Erdoğan, PKK/PYD'nin 30 kilometre alandan güneye çekileceğini bildirdi. 

"Peki isim değiştirerek Suriye’de rejim ordusunun içine girer mi? Tekrar Türkiye için tehdit olmaya devam eder mi?" sorusuna ise Erdoğan, "Bu konu ile ilgili olarak zaten biz Sayın Putin’e bir hatırlatma yaptık, sizin dediğinizin değişik bir versiyonuydu. Dedik ki 'Bunlar icabında rejimin elbiselerini giymek suretiyle arazide kalırsa ne olur?', 'Müsaade etmeyiz' dedi. Takipte olacağız." yanıtını verdi.

"Adana Mutabakatı, Suriye'ye girişimizin dayanağı"

Erdoğan, "Mutabakatta dikkatimizi çeken bir ifade oldu. Adana Mutabakatı bu süreçte çok sık gündeme getirildi Rusya tarafından. Hatta en son Lavrov değişebileceğine atıfta bulundu. Mutabakatta da “Rusya Federasyonu Adana Mutabakatının uygulamasını kolaylaştırır” deniliyor. Bu ne anlama geliyor?" sorusunu şöyle yanıtladı:

"Bizim geçmişte yaptığımız Adana Mutabakatına yönelik herhangi bir değişiklik söz konusu değildir. Rejimin Adana Mutabakatı ile ilgili zaman zaman değiştirme yaklaşımları oldu. Lavrov’un söylediği de yumuşatmaya, kolaylaştırmaya yöneliktir aslında. Adana Mutabakatını ilk defa gündeme getiren de Rusya tarafı olmuştur. O günden bugüne kadar zaten Adana Mutabakatı özellikle bizim Suriye’ye girişimizin en önemli dayanağıdır."

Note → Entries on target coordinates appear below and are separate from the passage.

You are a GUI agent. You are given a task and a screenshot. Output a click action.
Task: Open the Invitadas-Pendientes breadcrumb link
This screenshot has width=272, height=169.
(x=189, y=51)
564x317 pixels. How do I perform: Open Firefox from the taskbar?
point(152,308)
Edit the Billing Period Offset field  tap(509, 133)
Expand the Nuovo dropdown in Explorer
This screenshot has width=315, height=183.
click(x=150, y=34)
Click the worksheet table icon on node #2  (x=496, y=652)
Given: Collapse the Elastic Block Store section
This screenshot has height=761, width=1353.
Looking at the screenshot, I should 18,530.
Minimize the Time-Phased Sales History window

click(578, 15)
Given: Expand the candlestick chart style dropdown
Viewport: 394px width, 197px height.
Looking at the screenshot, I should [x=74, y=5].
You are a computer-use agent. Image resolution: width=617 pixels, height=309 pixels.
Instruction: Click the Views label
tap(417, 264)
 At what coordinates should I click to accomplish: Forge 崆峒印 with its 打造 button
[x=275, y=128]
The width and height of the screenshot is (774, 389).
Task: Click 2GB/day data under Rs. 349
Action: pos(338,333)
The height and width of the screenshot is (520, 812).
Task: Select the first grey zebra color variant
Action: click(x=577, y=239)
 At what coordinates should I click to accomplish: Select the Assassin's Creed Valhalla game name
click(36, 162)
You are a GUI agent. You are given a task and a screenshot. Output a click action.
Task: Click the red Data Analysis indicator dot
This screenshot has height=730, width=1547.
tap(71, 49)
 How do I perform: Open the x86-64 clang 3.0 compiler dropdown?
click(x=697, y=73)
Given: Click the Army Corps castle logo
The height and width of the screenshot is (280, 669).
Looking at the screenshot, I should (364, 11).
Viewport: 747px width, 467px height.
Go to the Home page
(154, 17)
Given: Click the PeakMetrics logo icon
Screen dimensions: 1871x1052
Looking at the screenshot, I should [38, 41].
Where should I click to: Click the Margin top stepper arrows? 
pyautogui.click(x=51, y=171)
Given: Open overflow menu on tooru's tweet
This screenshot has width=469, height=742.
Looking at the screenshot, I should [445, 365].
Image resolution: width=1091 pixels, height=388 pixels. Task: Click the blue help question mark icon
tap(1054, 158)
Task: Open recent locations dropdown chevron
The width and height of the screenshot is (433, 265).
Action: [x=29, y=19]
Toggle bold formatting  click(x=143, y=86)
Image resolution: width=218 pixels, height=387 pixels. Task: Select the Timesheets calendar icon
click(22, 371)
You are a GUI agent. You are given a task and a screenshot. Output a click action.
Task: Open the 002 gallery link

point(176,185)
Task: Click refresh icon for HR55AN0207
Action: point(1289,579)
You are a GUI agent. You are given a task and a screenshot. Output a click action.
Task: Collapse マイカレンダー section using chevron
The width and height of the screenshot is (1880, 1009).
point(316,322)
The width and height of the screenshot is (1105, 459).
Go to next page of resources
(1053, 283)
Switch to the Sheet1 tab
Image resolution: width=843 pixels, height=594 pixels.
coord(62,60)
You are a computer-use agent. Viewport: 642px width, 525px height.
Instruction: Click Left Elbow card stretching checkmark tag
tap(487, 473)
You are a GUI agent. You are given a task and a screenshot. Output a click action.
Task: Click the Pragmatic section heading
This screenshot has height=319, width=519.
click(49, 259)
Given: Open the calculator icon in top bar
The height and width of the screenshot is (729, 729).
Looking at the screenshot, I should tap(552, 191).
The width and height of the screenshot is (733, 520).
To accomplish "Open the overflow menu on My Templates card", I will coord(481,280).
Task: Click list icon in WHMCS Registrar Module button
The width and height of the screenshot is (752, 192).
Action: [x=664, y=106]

"Bu mutabakatta biz Suriye rejimine ilişkin bir ifade okumadık ancak bundan sonra Türkiye ve Suriye rejimi arasında farklı bir ilişki modeli geliştirilmesi söz olabilir mi?" sorusuna ise Erdoğan, şu karşılığı verdi:

"Bundan sonraki süreçle ilgili olarak biz başta Rusya-Suriye münasebetlerinden hareketle kendimiz için bunu çok daha isabetli bir yol olarak görüyoruz ve bugünkü görüşmelerde de bunun bu süreci çok daha kolay kılacağını gördük ve buna inandık. Temennim odur ki bundan sonraki süreçte de biz bu münasebetleri kolaylaştıracak adımları Dışişleri Bakanlığı olsun, Savunma Bakanlığı olsun, istihbarat olsun, bunları devreye sokarak Rusya tarafından bu işi sürekli gündeme aldık ve gündemde de… Bunlar zaman zaman bize olumlu neticeler de verdi. Bundan sonraki süreçte de biz bunları tabi yine kullanacağız, bundan istifade de edeceğiz."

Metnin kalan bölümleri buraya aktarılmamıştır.